A peek into the language and scripting files of Double Life World / Girl Cafe Gun

Posted by: Chise Hachiroku - Posted on:

When organising the GCG.moe and providing more services and tips for the gamers, sometimes I get support/resources from the officials, but in most cases, I do not.

However, by usual practices of re-creations, we are usually allowed to analyse the game package if they are not encrypted – and this is the case with the language and part of the scripting files for this particular game.

It is quite strange though, to see a commercial game have such large portion remain unencrypted and stay in standard UABs, especially for plots.

The discoveries described in this post is used to make Source Archive of GCG.moe possible. Without them such production is beyond imagination.

The Language File

Let’s make it straight, it is a MonoBehaviour class in a file called lang.u.

I have managed to transform language file into CSV file approximately a year ago, there were undisclosed programs that would show its contents in a shitty Python UI (presumably tkinter), but that program is highly inefficient and cross-examination of two files takes an unbelievable 20 minutes.

I did not know that there are already-made solutions in .dll files. I was assuming this is a proprietary format (well, I should not) and decided to open this file using WinHex. After staring at the screen for hours, I have managed to get the file format of this file to the extent that a program could read it:

  1. Meanings of first 28 characters (224 bits) are not known.
  2. 32-bit unsigned int in little endian, representing the number of elements of the titles.
  3. And then for each title, the format as follows:
    1. 32-bit unsigned int in little endian, marking the length of the current entry in characters.
    2. Current entry in plaintext.
    3. If the entry length is not a multiple of 4 (by characters, 32 by bits), add ‘0x00‘s to its end to make it one.
      (Added ‘0x00‘s do not count into the aforementioned entry length)
  4. 2-3 repeated again, this time for contents. Note that a valid file must have the same number of entries as they match one-to-one based on their place in respective arrays.
  5. EOF.

This file format is basically using two arrays to store a dictionary (it is a std::map in C++). By now it is very clear that this is most likely NOT something new but an existing solution. I am not aware what program creates and uses it, but it is quite clear that this format is for programs to read arrays efficiently, and 9 in 10 it is not created for a dictionary, as it makes no sense to have two counts of entries.

It is very easy, at this stage, to write a program that reads it. I’ll not disclose this code at this stage, but if someday I am allowed to, it will be at https://github.com/c86-moe/GCG-lang.u-Extractor. This repo is currently in private due to requirements from parties concerned and my promises to them.

Being able to read the language file efficiently and have them organised in the memory paved path for what comes next.

The Scripting Files

Scripts, from what I have seen by tapping processes, seems to be separating into three AssetBundles. They are settings.u, lua.u and com.u, and among them only the last one is in an unencrypted state. The first two remains black boxes up until now, but the only unencrypted bundle contains scripts that present stories.

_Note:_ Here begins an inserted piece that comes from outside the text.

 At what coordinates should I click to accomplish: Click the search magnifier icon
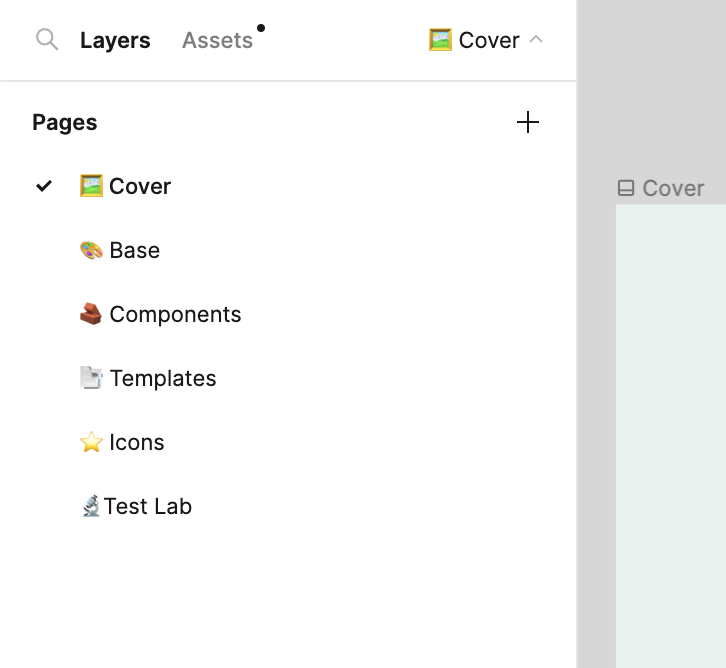(x=46, y=40)
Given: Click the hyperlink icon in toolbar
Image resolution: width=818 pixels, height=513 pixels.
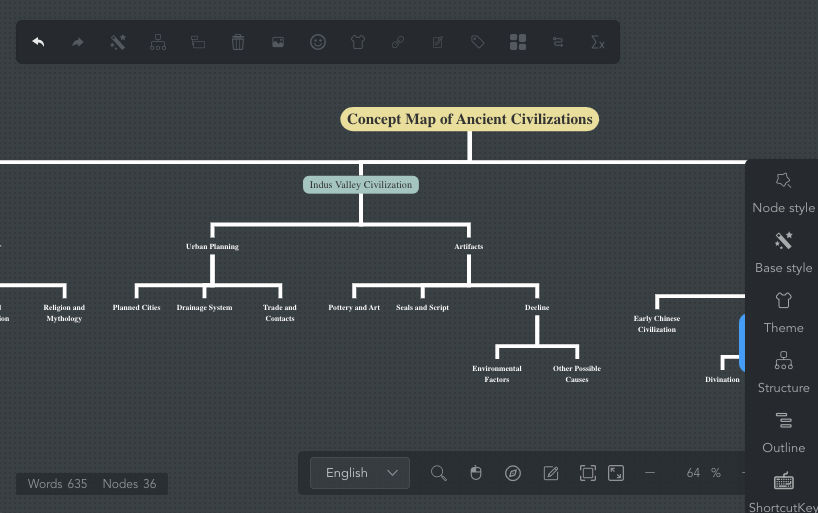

Having the experience of the language file nearly a year ago and also some twists during it, I have realised that it would be extremely rare event that the developers are not using an existing solution. I found some clues elsewhere in the package and I have confirmed that they are using an open-source project by Tencent called xLua that allow storywriters to compose their amazing creations using the nice Lua.

Overall, this is a good solution because it saves time and trainings, but developers are using a confusion software that is not very sound and they know it. In production I have seen reports of crappy, syntax-incomplete Lua scripts leading to NullPointerException ANRs. Also, since the ones writing Lua scripts are people leaning to the humanities instead of the engineering sectors, the quality of Lua scripts varies greatly, thanks to Lua’s loose requirements regarding formality.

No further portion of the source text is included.